*Text provided*:
□ □ □

Russian Basketball Federation
- Sport: Basketball
- Jurisdiction: Russia
- Abbreviation: RBF
- Founded: 1991; 35 years ago
- Affiliation: FIBA
- Affiliation date: 1947
- Regional affiliation: FIBA Europe
- Headquarters: Moscow
- President: Andrei Kirilenko
- Secretary: Natalia Galkina
- Coach: Sergei Bazarevich

Official website
- russiabasket.ru
- Other key staff: Alexander Krasnenkov (CEO)
- Russia

= Russian Basketball Federation =

National sports governing body

Russian Basketball Federation (Российская Федерация Баскетбола), also known as RBF, is a national governing body of basketball in Russia. It was founded in 1991, and is the successor to the Soviet Basketball Federation. After the 2022 Russian invasion of Ukraine, FIBA banned Russian teams and officials from participating in FIBA basketball and FIBA 3x3 Basketball competitions.

□ □ □

*Supplied information*:
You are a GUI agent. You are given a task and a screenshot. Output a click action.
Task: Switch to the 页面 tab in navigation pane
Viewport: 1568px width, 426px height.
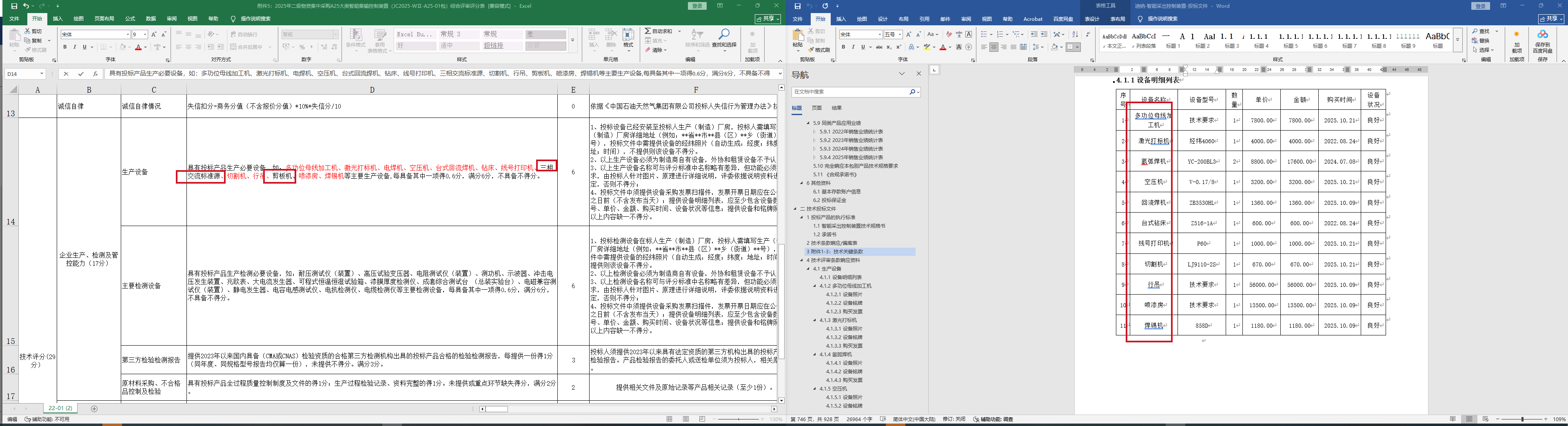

□ □ □

*What you need to do*: Continue the article on the Russian Basketball Federation, beginning immediately after its final sentence.

*The output*:
In February 2022, Russia and Belarus were suspended from international competitions until further notice due to Russia's invasion of Ukraine. It also banned Russia from hosting any competitions. In addition, FIBA Europe mandated that no official basketball competitions be held in Russia, while the teams of the Russian Basketball Federation were withdrawn from national team competitions and the club competition season 2022-23.

==Leagues==
- Russian Super League 1: Original premier men's basketball league, and current secondary men's basketball league.
- Russian Women's Basketball Premier League: Premier women's basketball league.

==Presidents==
- Pavel Morozov - 1991 to 1994.
- Sergei Belov - 1995 to 1998.
- V. Kuzin - 1998 to 2003.
- Sergey Chernov - 2003 to 2011.
- Alexander Krasnenkov - 2011 to 2013.
- Yulia Anikeeva - 2013.
- Andrei Kirilenko - since 2015.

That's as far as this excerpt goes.